I don’t understand the mechanism for releasing time-based restrictions in Suspicious IP throttling. According to the documentation, it states that if the Throttling rate is set to 100, a previously blocked IP will be able to perform a new login after 15 minutes. I believed that after 15 minutes, the blocked IP would have its restrictions lifted, and as long as the login attempts didn’t exceed the Maximum Attempts set, it would be possible to log in without any issues.
However, when I conducted a test by deliberately failing to log in immediately after the 15 minutes had passed, the IP was blocked again upon the second login failure. This behavior is different from what I had anticipated, and I’m now unsure about the appropriate configuration for the ‘suspicious IP throttling’ setting in our application.
I would appreciate it if someone could explain the precise behavior of the Throttling rate in Suspicious IP throttling and why the IP was blocked on the second login failure immediately after 15 minutes had passed.
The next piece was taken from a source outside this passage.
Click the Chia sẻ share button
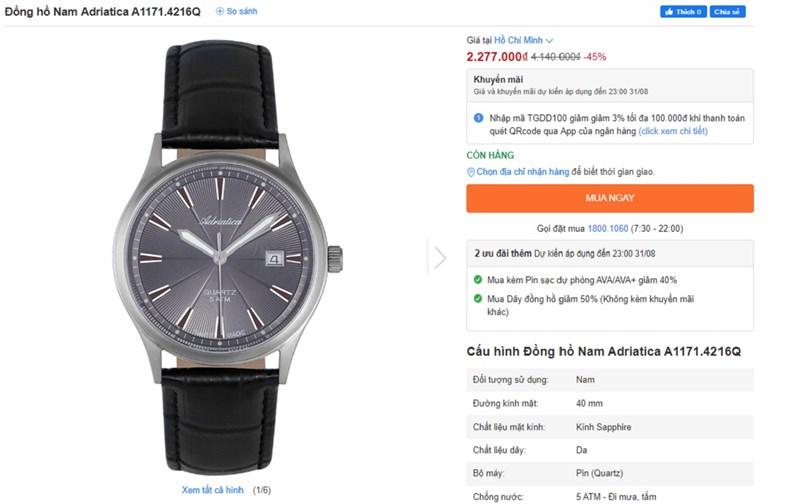Screen dimensions: 800x504 point(729,11)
Sure I can help you with that! Let me try to connect with the team behind this feature to get a more precise understanding about this:
Will get back to you shortly!
The disconnect is that not all restrictions are lifted from that IP, instead what happens is that after 15 minutes a new attempt (token) is granted for that IP
The throttle rate determines how fast those tokens refill the “virtual bucket” of attempts. This example was provided in the docs.
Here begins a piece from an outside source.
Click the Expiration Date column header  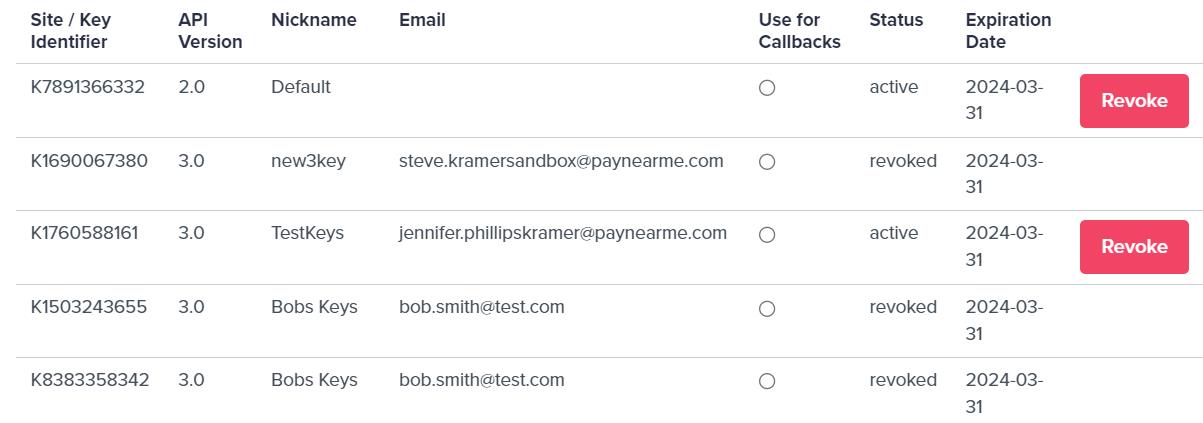pyautogui.click(x=1008, y=31)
For example, a throttling rate of 100 means that Auth0 grants a new attempt approximately every 15 minutes. The throttle rate determines how fast these tokens are refilled over 24 hours.
Thank you for the investigation and response.
I was able to understand the concept of Throttling rate.
If the Throttling rate is set to 100, it means that the block is not automatically lifted after approximately 15 minutes. Instead, you are allowed one login attempt, and after about 30 minutes, one additional login attempt is granted.
To confirm, only failed login attempts are subject to Suspicious IP throttling, and successful logins are not affected by Suspicious IP throttling.
Is my understanding correct?